Table 2.
Changes in tumor infiltrating lymphocytes following ICI therapy in serial tumor tissues measured immunohistochemically
| Setting | Treatment | Tumor type | Number of patients | Sampling time points | Summary of findings | Reference |
|---|---|---|---|---|---|---|
| Neoadjuvant | 2 cycles nivolumab 3 mg/kg body weight | NSCLC | 21 | Baseline and tumor resection after 4 weeks | Major pathological response in 45% of resected tumors | (80) |
| Neoadjuvant | 2 cycles ipilimumab + nivolumab | Melanoma | 10 | Baseline and tumor resection after 6 weeks | Pathological response in 70% of biopsies | (81) |
| Neoadjuvant | 1 cycle pembrolizumab | Melanoma | 27 | Baseline and tumor resection after 3 weeks | Complete or major pathologic response in 30% of patients.

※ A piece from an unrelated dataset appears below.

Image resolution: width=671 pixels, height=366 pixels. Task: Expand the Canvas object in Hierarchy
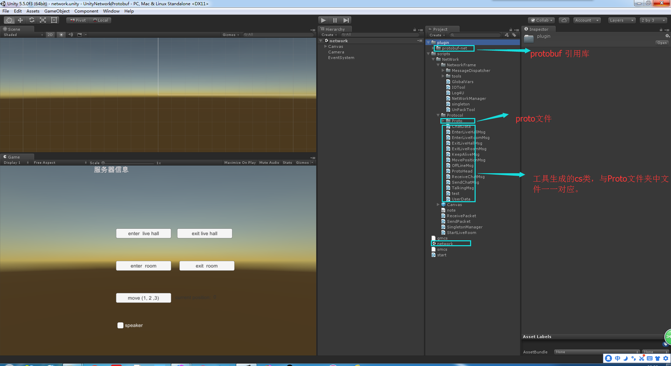click(325, 47)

Increase in CD8 positive T cell numbers compared to pre-treatment biopsy | (82) |
| On-treatment biopsy | CTLA-4 blockade and/or PD-1 blockade | Melanoma | 53 | Baseline and early on treatment (after 2-3 doses) | Increase in CD8+ T cells | (83) |
| On-treatment biopsy | Pembrolizumab | Melanoma | 46 | - Baseline - 20-60 days - 80-120 days - 120 days |
Increase in CD8 T cell density (cells/mm2) in responders. Stable CD8 numbers in non-responders | (84) |
| On-treatment biopsy | Pembrolizumab | Melanoma | 53 | Baseline and on treatment (median 74 days) | Increase in T cell frequency. Increase in CD8+ effector memory T cells in responders. No changes in Treg frequencies | (85) |
| On-treatment biopsy | Anti-PD1 therapy | Melanoma | 13 | Baseline and early on treatment (14 days) | Significant expansion of CD8+ cells early during treatment. Higher CD8 T cell numbers were seen in responders | (86) |
Abbreviations: CD8: cluster of differentiation 8; CTLA-4: cytotoxic T lymphocyte antigen 4; NSCLC: non-small-cell lung carcinoma; PD-1, programmed cell death 1; Treg: regulatory T cell.